A soldier, a parrot and a Frenchman.
During the winter months we often let our cottages to French people on semi-long lets. This keeps the cottages aired and heated during the low season, brings in some money, and solves a housing problem for people who often would otherwise have difficulty.
The people we let to are sometimes in full-time work and are simply between houses, and the use of one of our cottages from September through to May is very handy for them. Quite of lot of people, however, are unable to find housing because they are self-employed, or they have no references, are temporarily out of work … or whatever. Taking them is a risk because they may be difficult to get rid of when May comes round, but to date we have had no problem, and most people are sincere hard-working folk who simply need somewhere to live.
We nearly had one disaster, however. I take pride in being able to tell a lot about a person simply by talking to them, but one man had me fooled good and proper.
He arrived, all smiles, with his girlfriend. They were both from the island of Oleron (nearby) and he told me he was a gardener. He looked pretty rough, and was certainly extremely ignorant, but the girl was sweet. They paid their deposit, filled in the forms and moved in. Alarm bells started to ring when they hadn’t got their first rent. No worries, said the young man, it’ll be paid straight on to your account.

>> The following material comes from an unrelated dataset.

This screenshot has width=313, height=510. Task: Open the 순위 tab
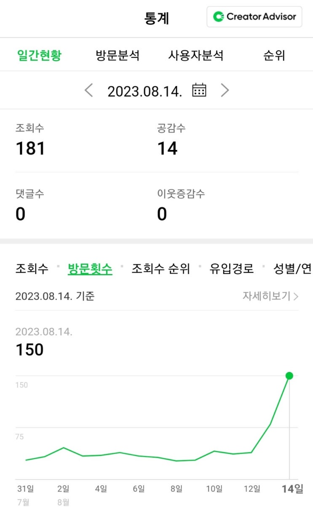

To cut a long story short, after three weeks no money was forthcoming, the young couple argued noisily and constantly, they were both frequently drunk or drugged or both, the police came round to talk to him not once but twice, the girl’s mother came round to see me no less than every day, usually in floods of tears (I agreed with her – what was that lovely girl doing with this moron?) and they had a parrot – we have a strict no-pets policy. I decided these are people I do not want.

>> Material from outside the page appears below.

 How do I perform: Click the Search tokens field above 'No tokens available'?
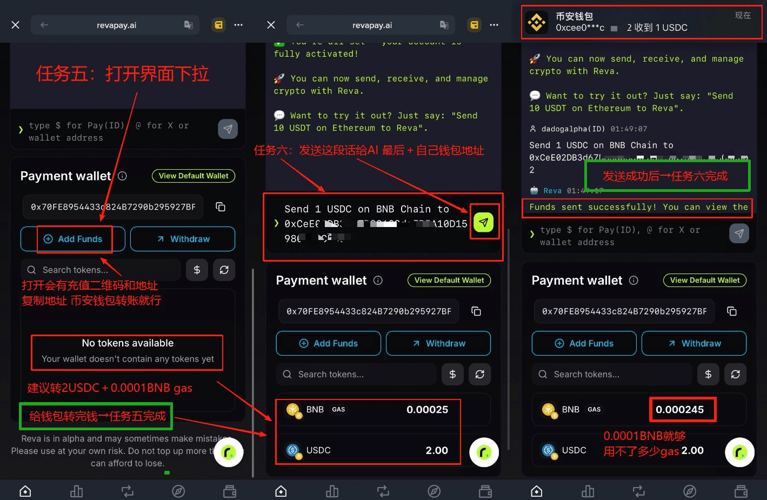101,270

So, being the shrinking violet that I am, I went round, knocked on the door and told them to get out. We can’t, they said. Yes you can, I said. We won’t, they said. Yes you will, I said. You can’t make us, they said. Just watch this space, I said.
My friend Karen, who was with me, decided to go and fetch her husband. Now, her husband is not just any husband. He is Matthew. He is ex-army and a force to be reckoned with. He is a big man, 6’ tall and accustomed to dealing with difficult and stupid young men. More importantly, however, is that he was badly wounded in Kosovo – yet his authority was unquestionable.
“Get out,” said Matthew in English, and he pointed to the door. That was important because Matthew at that time spoke no French and The Moron (I’ve forgotten his name) spoke no English. “Get out, and get out now. Grab your things and go. The pair of you.”
The Moron sat with his mouth open. The girl stood with her mouth open. The Moron then stood with his mouth closed. He took a step towards Matthew.
“Do not try it,” said Matthew in tones that needed no translation. “Do not even think about it.” He turned to the girl and pointed to the staircase. “Get your things! Hurry up! Get up those stairs! Pack your stuff and go. And take that parrot with you!”
As if on queue the parrot raised its head and looked at us all. The Moron and girl grappled around with boxes and cases.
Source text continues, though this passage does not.